Over the last few days, we’ve received a bevy of PMI reports out of Asia from varying sources. Needless to say, the bulk of the releases left a great deal to be desired in the direction of a forthcoming rebound in global growth – one of the primary factors determining the direction of Global Macro beta.
China, which consensus anchors on as an “engine of global growth” in times of improving global fundamentals or speculation around monetary easing, has taken a backseat to Europe in recent weeks – conveniently alongside some fairly nasty economic data. Unfortunately, just because the Manic Media chooses to ignore bad data out of China doesn’t mean China ceases to exist.
To the tune of bad data, China’s services PMI joined its recently-released manufacturing PMI in contraction territory, falling to 49.7 in November from 57.7 prior. While an eight-point drop into contraction-mode seems meaningful, we are cautious to point out the risk in running with this data point as a super-negative indicator, as China non-manufacturing PMI is not seasonally-adjusted. That said, however, at 49.7, the Nov ’11 reading is the second-lowest November reading since the dataset began back at the start of 2007.

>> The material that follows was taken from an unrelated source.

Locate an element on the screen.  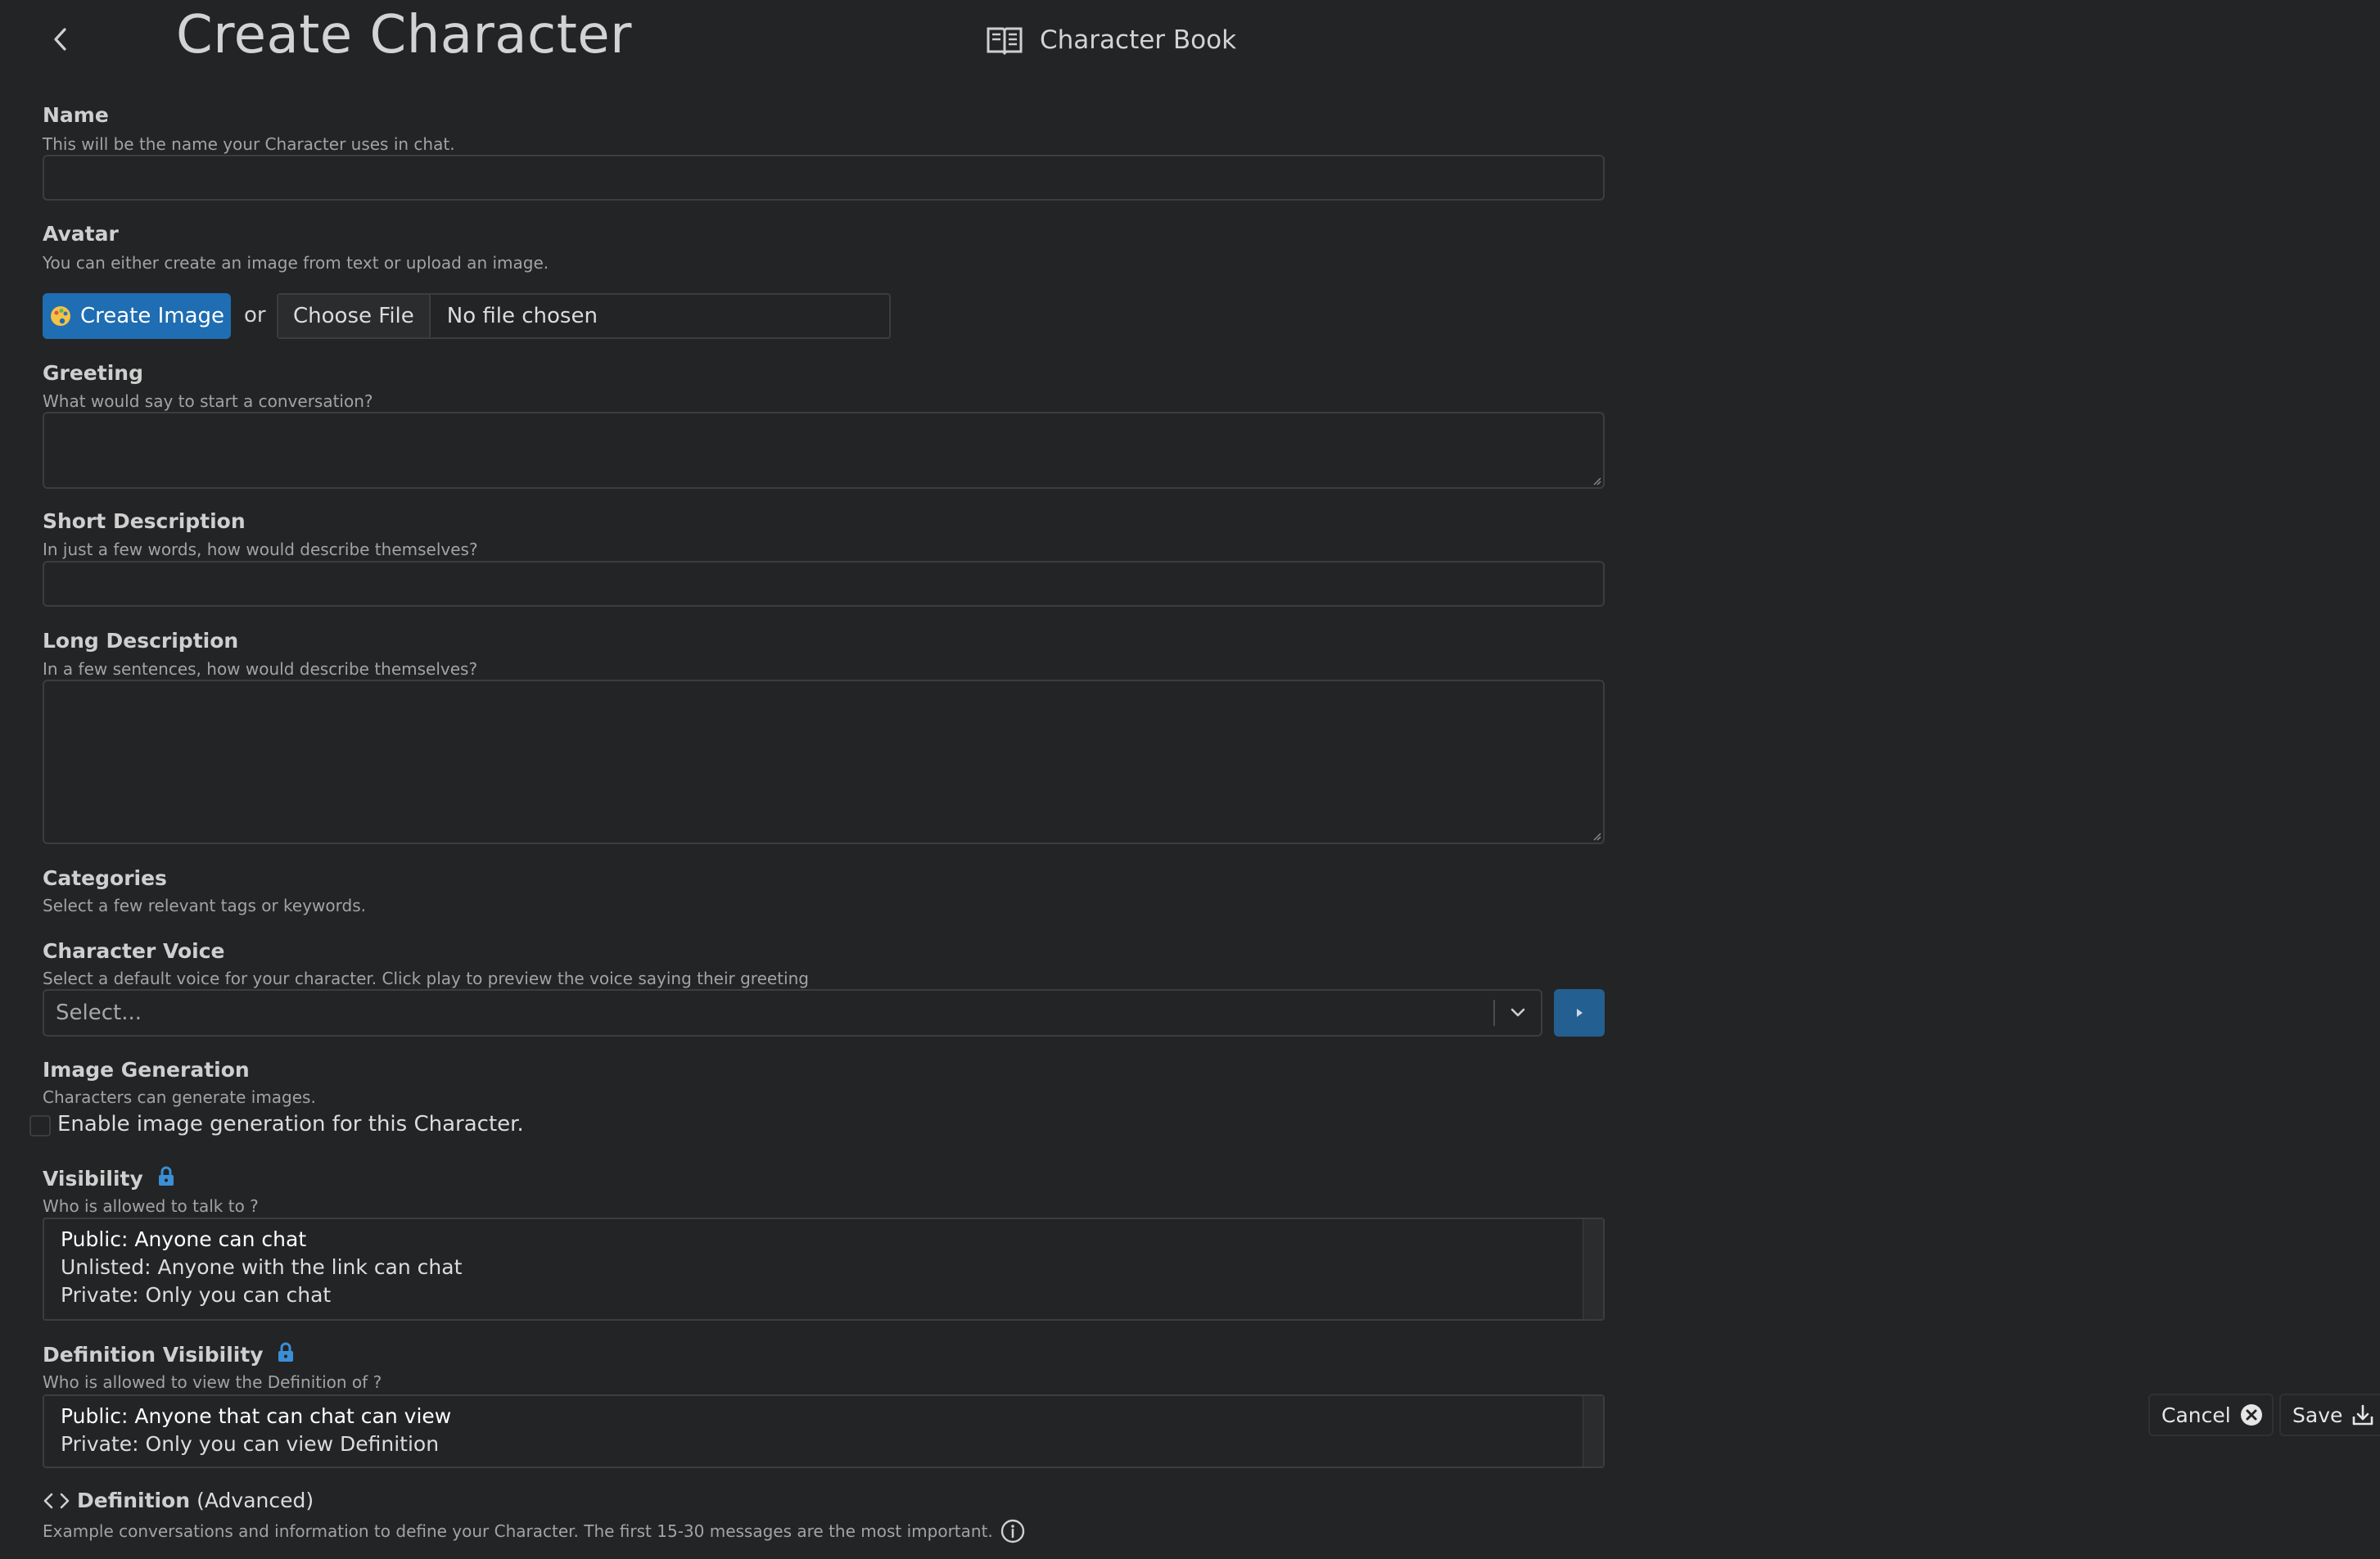
visibility-label: Visibility is located at coordinates (109, 1178). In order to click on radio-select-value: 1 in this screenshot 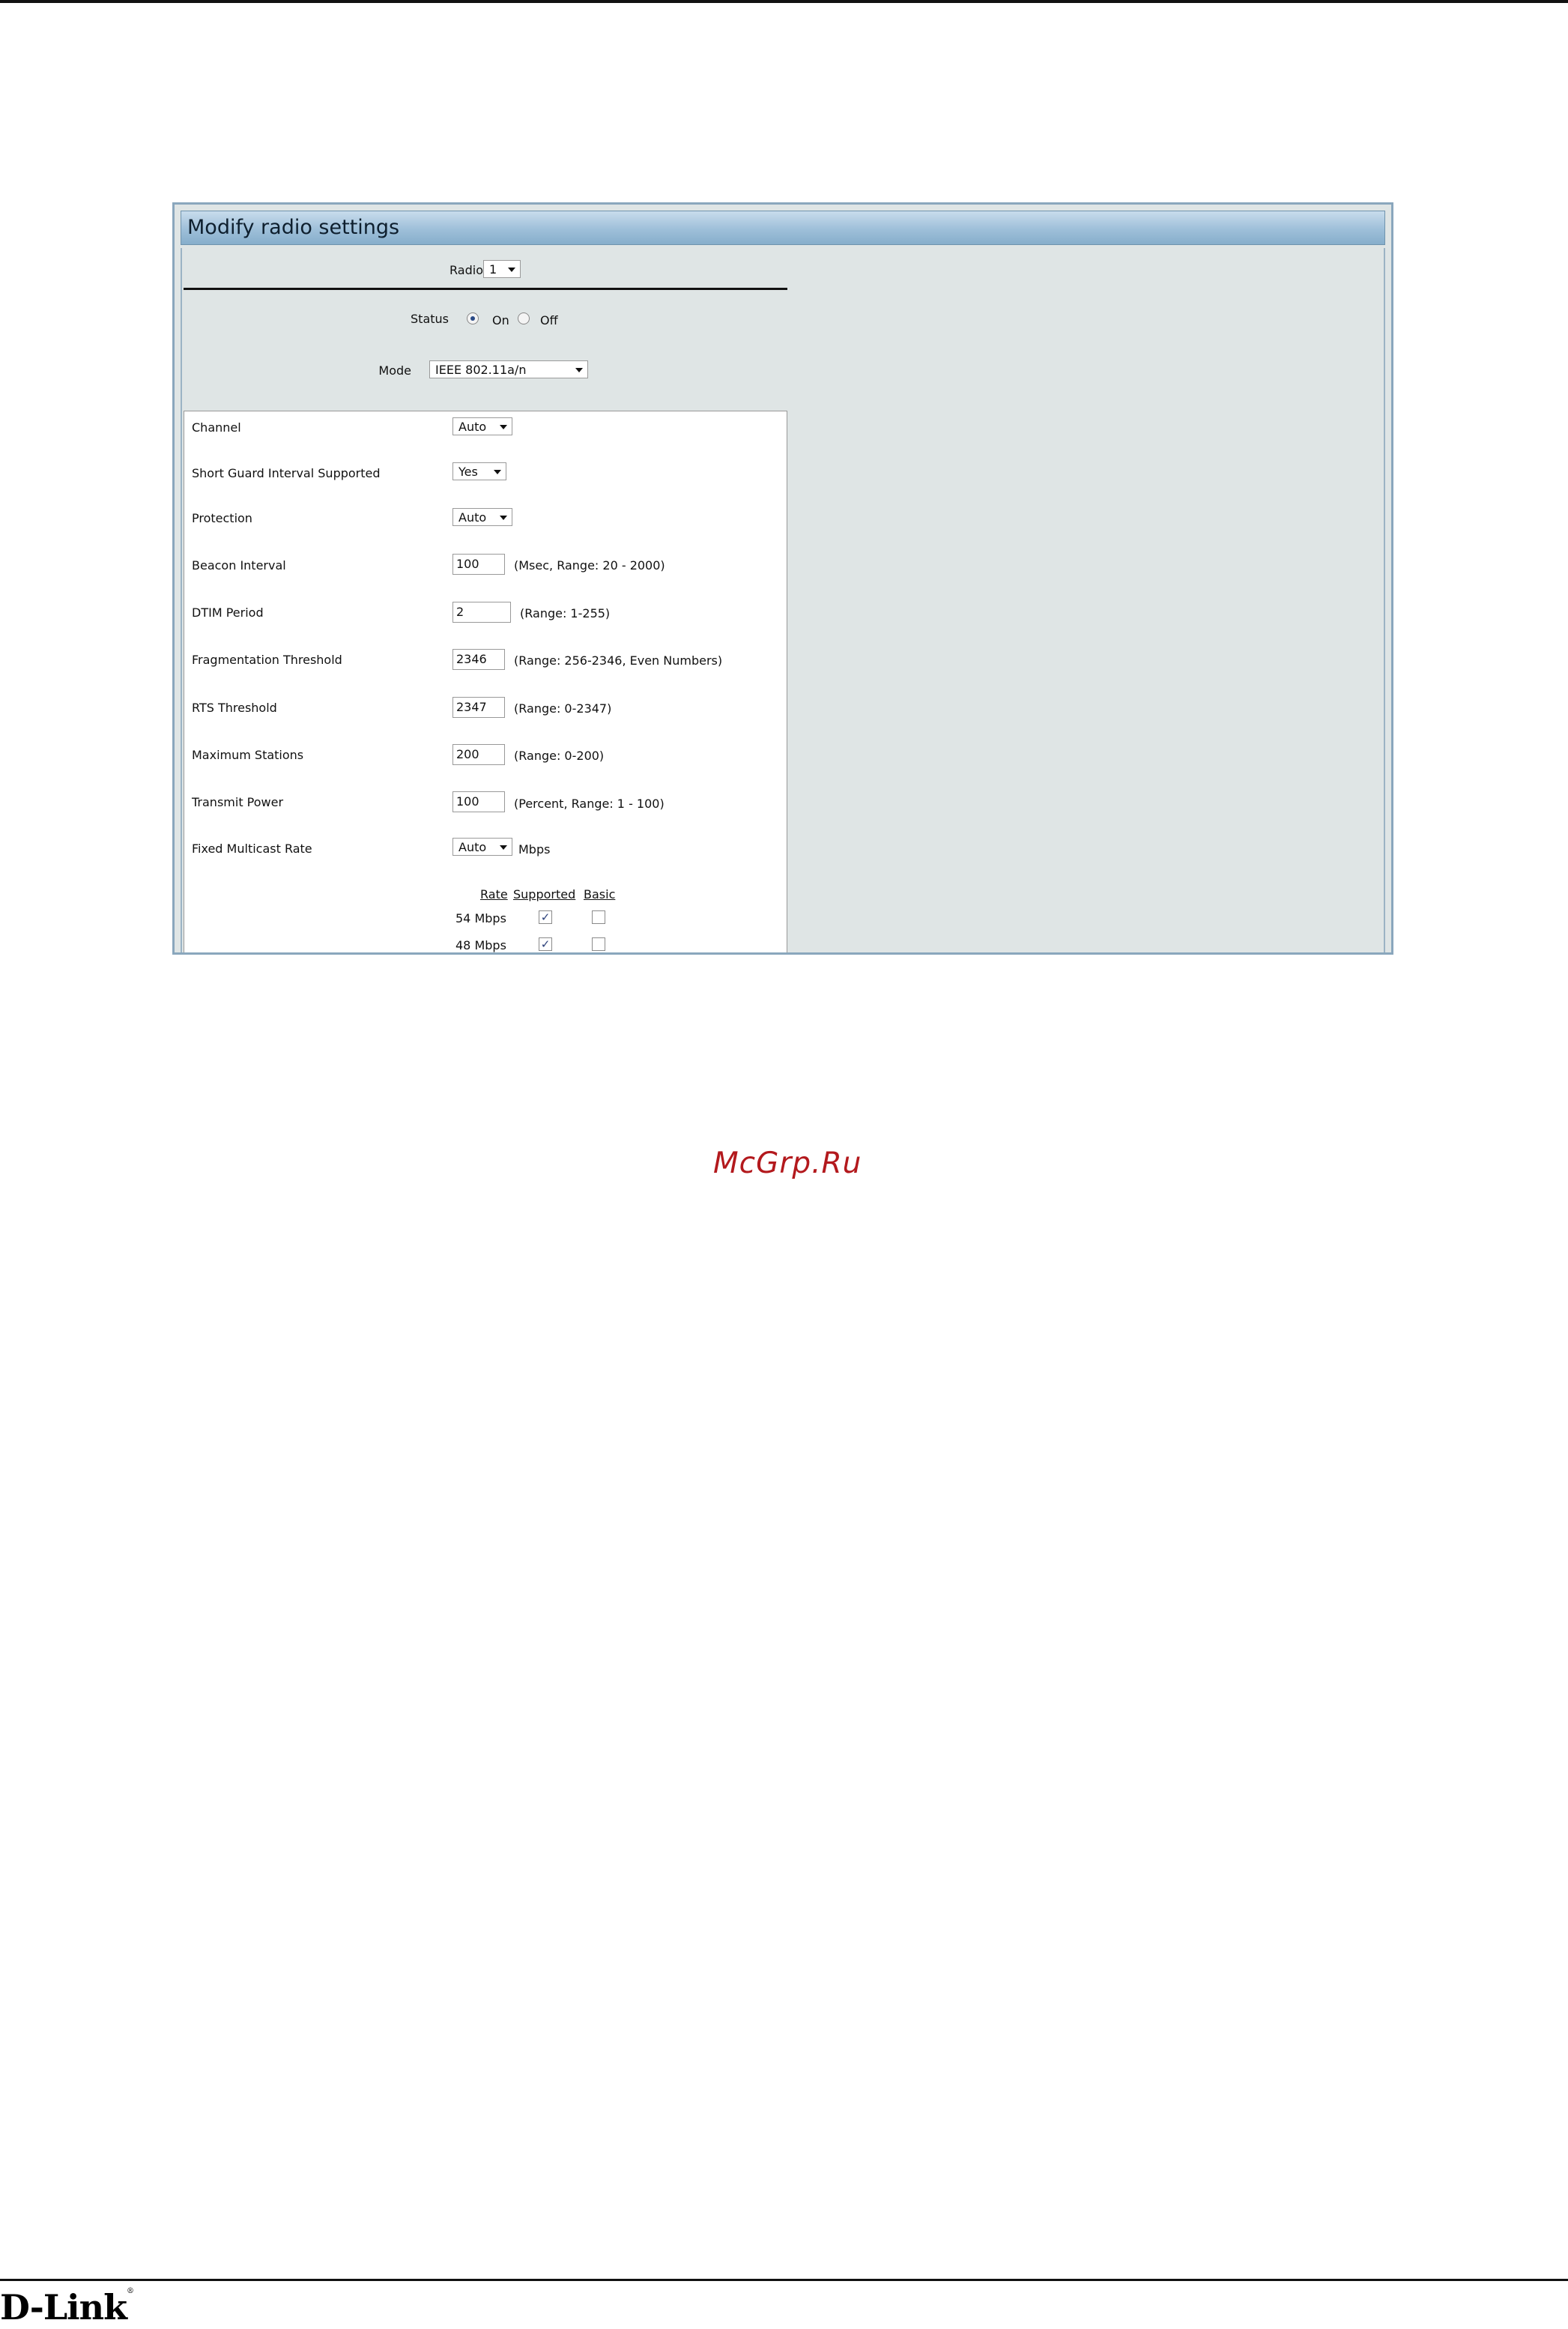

In addition to China, Hong Kong and Singapore, which remain Asia’s two most-sensitive economies to global growth, also showed some nasty deltas in their most recent PMI surveys as well (see aforementioned table). As demonstrated over the last two global growth cycles, Singapore and Hong Kong lead global GDP by 1-2 quarters, meaning we’d expect to see the sour data coming out of both economies confirmed by larger economies that are closer to the end of the supply chain (such as the U.S. and E.U.) on a 3-6 month lag. From a common sense perspective, that makes sense – Asia produces our orders and then ships them to us; we then stock the shelves and consume. Only someone hoping for Santa Claus would make this relationship out to be more complicated than that.
All told, we remain bearish on the intermediate-term slope of global growth and expect that to continue weighing on financial markets throughout. In this macro-driven market(s) it is wise to avoid fighting the Global Macro fundamentals!